The CoolSavings sales circulars offer real-time tracking that allows retailers to see which offers online visitors view. “With newspaper inserts, retailers don’t know if consumers will look at it, whereas we know if they look at the online circular,” says Golden. Retailers also can quickly update their circular online and target consumers locally to fit their changing sales and traffic needs.
CoolSavings.com is adding retailer circulars from such stores as GNC and Petsmart to its own consumer web site, where 4 million members go to look for deals at retailers and online stores. Golden says the web site had 13.5 million visits in the first quarter. “Retailers will put circulars on their sites but we can give retailers more reach because of our traffic,” says Golden. “Retailers still have to reach out to consumers online. They can’t just rely on consumers to come to them.” CoolSavings can combine circular offers with its established base of coupons and discount deals it has with retailers, which can give consumers incentive to shop at stores and web sites.
Portland, Ore.-based Fred Meyer Stores, which started using DailyShopper in 1999, says putting the Daily Shopper online has been a success because it helped the store target the online audience. The chain says that the service allows Fred Meyer Stores to reach customers it might have missed in print advertising. Traffic to the online circular far exceeded the company’s expectations, the company says.
Finding the loyal ones
The costs of putting circulars online are less than the printed counterparts. SalesHound charges from $50,000 to $500,000 per year depending on how often a retailer advertises the circular information. Retailers typically pay about $85 per 1,000 print circular inserts, Hand says. “But the real value is that when consumers click onto the sales circular online they are 100% interested in getting product information and possibly making a purchase. It’s not like when a retailer spends money to send out marketing material hoping that some consumers are interested,” Hand says. “And those people who come to the site for circular information are brand-loyal consumers. Why wouldn’t you want your web site to promote your store sales when loyal customers are looking for products?”
Costs for Daily Shopper’s NetCircular service, which are based on the printed circular pages that are translated, are $35, $45 or $55 per page printed, depending on the amount of work needed to translate the pages online, says Perruso.

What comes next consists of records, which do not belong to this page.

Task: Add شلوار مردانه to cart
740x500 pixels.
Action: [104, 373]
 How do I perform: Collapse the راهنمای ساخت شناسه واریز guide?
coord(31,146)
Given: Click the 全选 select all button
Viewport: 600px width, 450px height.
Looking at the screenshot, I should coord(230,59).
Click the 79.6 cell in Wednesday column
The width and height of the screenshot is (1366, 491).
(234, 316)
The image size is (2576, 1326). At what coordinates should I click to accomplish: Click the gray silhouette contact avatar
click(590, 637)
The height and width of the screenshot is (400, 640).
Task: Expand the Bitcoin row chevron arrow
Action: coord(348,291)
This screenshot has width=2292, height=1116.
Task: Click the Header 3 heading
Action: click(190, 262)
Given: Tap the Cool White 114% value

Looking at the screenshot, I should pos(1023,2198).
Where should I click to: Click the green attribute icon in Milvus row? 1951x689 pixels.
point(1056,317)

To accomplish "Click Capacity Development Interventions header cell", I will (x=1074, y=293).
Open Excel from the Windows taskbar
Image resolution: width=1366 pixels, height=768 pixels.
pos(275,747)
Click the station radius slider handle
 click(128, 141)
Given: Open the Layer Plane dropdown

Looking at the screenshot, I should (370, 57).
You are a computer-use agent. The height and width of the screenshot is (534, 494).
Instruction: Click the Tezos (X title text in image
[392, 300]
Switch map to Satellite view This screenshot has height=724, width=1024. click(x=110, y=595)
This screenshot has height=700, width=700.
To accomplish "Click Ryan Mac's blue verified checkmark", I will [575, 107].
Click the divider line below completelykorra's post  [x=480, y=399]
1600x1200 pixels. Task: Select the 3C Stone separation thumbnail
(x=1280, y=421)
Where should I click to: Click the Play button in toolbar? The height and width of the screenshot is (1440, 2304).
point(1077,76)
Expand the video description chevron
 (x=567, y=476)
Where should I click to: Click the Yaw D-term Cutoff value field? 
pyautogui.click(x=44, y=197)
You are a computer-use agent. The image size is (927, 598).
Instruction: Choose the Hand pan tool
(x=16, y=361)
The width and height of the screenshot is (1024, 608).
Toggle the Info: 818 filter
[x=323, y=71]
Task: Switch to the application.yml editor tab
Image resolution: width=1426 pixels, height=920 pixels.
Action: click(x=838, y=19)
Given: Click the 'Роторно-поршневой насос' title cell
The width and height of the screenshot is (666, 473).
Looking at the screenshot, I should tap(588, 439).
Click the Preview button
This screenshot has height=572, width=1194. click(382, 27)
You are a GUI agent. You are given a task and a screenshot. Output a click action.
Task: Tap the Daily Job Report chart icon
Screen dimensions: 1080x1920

Setup fees start at $10,000. CoolSavings charges from $8,400 to $15,000 to produce and host circulars and track usage.
Retailers are just catching onto the idea that they can reach consumers if they are online to check out deals. As more shoppers come online, market observers expect them to be looking for product research, especially as more retailers combine their shopping channel promotions and as consumers cross over between offline and online shopping. “Using a web site to find store circulars is a new idea and a new application of the multichannel strategy,” says Mary Brett Whitfield, director of PricewaterhouseCoopers’ E-Retail Intelligence System. Because of the newness, Whitfield cautions that it may take some time for consumers to catch onto the practice of looking for the sales circulars online.
Even so, companies who see the opportunity to provide this information to retailer web sites are expecting good responses. “It’s evident with the new players entering the market that the retailers are interested in this type of solution,” says Perruso. “Consumers are very interested in knowing what retailers are promoting in print and on the web. And more consumers are doing their pre-shopping on the web. Smart retailers want to be where their customers are.”